As we noted above, we are seeing more cases where such purchasers simply can’t find a pharmacist for the pharmacy they want to buy. And the deals don’t happen.

What you can do about it now

For pharmacist-owners, the pharmacist shortage presents two big challenges.
The first is finding and retaining qualified staff at wages you can afford. The solution is straightforward: start thinking seriously about your team members, your HR practices and your pay levels, and go the extra mile to make sure you are attracting and keeping the best people. Trust us, they are in short supply. So, hold on to the good ones. And if you are facing problems retaining staff, figure out why and fix the issues as best you can.
The second big challenge is to your exit plan – i.e., your strategy for selling your pharmacy and/or leaving its operations to another pharmacist. Because of the pharmacist shortage, that will likely not be as simple as hanging a Help Wanted sign on the door. You will need to work to identify, groom and persuade the next “boss” to stay after you exit.

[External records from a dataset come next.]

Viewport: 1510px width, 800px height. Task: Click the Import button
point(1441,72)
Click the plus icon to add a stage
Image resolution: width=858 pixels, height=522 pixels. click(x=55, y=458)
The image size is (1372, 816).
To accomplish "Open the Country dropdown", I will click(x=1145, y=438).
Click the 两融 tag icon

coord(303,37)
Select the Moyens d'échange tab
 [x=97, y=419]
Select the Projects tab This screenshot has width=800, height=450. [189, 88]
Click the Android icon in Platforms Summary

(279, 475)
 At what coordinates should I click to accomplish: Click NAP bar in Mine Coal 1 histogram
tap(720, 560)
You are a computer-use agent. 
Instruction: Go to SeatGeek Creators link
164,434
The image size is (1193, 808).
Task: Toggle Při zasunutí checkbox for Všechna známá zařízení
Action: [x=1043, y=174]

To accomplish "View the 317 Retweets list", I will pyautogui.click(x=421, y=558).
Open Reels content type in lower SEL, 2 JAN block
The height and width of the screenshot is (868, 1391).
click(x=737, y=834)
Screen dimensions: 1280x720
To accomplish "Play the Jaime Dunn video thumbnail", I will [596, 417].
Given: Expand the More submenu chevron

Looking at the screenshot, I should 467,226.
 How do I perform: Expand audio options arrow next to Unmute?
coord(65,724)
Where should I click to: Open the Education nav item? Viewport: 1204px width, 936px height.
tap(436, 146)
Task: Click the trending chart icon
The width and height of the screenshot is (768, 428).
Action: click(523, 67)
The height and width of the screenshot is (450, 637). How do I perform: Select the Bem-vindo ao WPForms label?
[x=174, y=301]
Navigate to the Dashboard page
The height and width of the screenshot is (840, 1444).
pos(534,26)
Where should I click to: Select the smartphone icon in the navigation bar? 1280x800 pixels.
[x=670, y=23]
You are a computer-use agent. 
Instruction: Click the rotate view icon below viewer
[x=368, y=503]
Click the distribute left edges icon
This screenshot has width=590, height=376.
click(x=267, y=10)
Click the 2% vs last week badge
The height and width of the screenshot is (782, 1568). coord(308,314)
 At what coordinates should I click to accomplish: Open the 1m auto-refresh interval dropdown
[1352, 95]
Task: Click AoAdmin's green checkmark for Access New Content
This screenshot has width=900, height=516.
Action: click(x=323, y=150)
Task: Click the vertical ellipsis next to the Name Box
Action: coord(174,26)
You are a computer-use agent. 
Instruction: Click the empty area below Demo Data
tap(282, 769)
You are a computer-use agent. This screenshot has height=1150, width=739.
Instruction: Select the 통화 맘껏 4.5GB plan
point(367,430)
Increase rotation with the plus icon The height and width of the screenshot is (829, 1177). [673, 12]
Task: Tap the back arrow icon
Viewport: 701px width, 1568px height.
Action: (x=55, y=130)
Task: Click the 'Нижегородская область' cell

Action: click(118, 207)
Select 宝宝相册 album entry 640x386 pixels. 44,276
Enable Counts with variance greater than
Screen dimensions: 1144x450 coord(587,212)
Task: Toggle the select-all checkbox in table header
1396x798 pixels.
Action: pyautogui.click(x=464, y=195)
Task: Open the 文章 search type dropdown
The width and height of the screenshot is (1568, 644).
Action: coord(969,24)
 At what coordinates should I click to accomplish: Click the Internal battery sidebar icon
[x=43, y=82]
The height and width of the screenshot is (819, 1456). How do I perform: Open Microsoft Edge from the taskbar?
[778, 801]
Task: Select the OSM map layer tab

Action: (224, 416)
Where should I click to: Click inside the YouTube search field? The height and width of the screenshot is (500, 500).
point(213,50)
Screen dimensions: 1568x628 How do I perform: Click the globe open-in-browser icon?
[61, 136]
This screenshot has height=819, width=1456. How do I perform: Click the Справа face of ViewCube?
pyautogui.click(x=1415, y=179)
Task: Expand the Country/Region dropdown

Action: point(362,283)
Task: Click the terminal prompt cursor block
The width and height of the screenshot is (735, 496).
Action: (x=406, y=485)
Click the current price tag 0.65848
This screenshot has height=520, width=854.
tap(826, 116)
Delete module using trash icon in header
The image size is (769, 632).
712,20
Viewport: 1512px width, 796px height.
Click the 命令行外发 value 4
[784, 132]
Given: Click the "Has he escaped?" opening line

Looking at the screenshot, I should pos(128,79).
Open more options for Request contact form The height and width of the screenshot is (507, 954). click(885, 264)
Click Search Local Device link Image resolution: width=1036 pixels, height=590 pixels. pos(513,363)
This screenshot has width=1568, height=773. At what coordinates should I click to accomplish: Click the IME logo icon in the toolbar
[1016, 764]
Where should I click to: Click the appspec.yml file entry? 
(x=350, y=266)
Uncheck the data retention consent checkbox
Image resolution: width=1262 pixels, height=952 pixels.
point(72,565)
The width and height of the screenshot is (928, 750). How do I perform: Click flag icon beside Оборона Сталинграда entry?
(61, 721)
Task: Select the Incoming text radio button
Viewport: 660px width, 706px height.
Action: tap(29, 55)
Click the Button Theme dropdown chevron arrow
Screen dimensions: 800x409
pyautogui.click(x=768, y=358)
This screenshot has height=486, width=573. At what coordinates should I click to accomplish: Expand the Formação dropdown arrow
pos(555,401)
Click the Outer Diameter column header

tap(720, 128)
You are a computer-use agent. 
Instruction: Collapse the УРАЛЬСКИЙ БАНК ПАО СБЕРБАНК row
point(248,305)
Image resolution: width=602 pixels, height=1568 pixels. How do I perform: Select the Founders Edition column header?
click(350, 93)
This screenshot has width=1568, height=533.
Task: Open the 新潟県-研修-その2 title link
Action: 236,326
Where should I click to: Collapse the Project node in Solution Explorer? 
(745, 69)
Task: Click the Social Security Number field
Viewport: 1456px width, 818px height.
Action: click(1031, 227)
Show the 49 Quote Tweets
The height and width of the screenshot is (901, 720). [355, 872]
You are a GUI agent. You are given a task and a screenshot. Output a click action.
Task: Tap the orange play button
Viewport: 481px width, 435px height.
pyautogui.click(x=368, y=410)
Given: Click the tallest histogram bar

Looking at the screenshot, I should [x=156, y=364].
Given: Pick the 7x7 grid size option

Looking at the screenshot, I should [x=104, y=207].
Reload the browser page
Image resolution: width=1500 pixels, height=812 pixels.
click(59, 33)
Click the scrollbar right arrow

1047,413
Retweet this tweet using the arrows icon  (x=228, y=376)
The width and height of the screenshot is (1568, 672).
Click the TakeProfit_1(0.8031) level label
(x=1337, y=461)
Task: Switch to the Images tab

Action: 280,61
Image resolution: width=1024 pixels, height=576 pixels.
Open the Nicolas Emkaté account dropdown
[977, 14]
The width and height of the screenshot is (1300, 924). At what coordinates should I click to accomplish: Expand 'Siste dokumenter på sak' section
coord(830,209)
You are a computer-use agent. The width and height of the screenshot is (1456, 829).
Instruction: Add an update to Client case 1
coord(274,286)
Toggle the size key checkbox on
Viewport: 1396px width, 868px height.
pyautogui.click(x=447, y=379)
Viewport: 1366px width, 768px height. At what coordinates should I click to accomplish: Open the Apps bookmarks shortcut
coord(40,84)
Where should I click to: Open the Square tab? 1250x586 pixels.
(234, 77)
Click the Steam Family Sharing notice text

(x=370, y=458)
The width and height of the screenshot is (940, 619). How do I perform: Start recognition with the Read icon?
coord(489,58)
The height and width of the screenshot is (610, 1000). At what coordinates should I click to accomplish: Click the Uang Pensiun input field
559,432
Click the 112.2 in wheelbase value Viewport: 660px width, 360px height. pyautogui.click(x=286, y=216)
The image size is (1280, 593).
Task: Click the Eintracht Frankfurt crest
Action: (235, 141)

If you are considering selling your pharmacy within the next year or two, that effort becomes all the more crucial. When you have a successor in place, you are presenting prospective buyers with a much more attractive value proposition.
In today’s market, there are fewer independent buyers who will personally “replace” the owner after the transaction and more multi-store owners/buyers who will require a staff pharmacist/manager. If you have one of those lined up, they will not have to take on the headache of trying to find another you. Hiring a successor will help you realize the highest market price for your pharmacy – and help ensure that the transaction will actually go through.
In short, if you want a smooth succession or are hoping to sell a pharmacy, hire and train your store’s next pharmacist now. The shortage of pharmacists in Canada is real. And it’s a challenge no pharmacist-owner can afford to ignore.